The Perak government announced it would award back pay to most of its officials, and the money my father received early in 1946 more than covered our fares to China. However, I could only take university entrance exams in China if I had completed high school. To return to China without that qualification would mean having to go to a Chinese high school and obtaining the graduating certificate there. He thought that it was more practical for me to pass the Cambridge School Leaving first and ask the Nanjing authorities to recognize it as high school equivalent, and delayed our return to China until I received the Cambridge results. The results were published in March 1947 and I obtained a Grade One pass. He immediately booked our tickets, and in June we boarded the P & O ship “Carthage” to travel to Shanghai.

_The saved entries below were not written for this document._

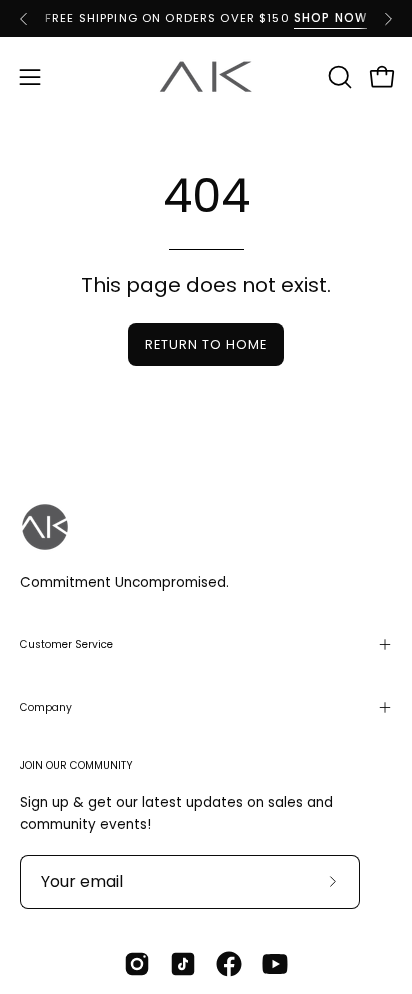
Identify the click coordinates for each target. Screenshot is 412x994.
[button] (338, 77)
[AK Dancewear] (206, 77)
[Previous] (24, 19)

I cannot recall exactly how I felt about leaving Ipoh for places I did not know, but realize it was a mixture of acceptance and uncertainty. My mother recorded her thoughts when she was in her seventies. Although they were addressed to me, I took it that she expected me to share these thoughts with my children someday. Let me end this part of the book with my mother’s words about our transition to Shanghai.
It was a smooth journey and took us only five days to reach Shanghai. Your uncles and aunts were all at the docks to meet us. We had all been through so much since we last saw one another that, when we got together, we did not know where to begin. We could only just laugh happily. Your grand-aunt had come to Shanghai for her son’s wedding and was staying at a fine residence on Avenue Joffe and we stayed with her. Your father thought his cousin’s wedding was too lavish and was unwilling to attend it. Using the excuse of having urgent matters to attend to in Nanjing, he took you with him….
I had lived in the Nanyang for a long while and my clothes were plain and old, not at all fashionable, and I had no jewellery of any kind. When I went to the wedding, I must have looked like someone from the countryside. But I went anyway, just the way I was.
That final sentiment aptly describes in a few words the way my mother was and, to me, always had been. The sentence firmly captures what returning home meant to her.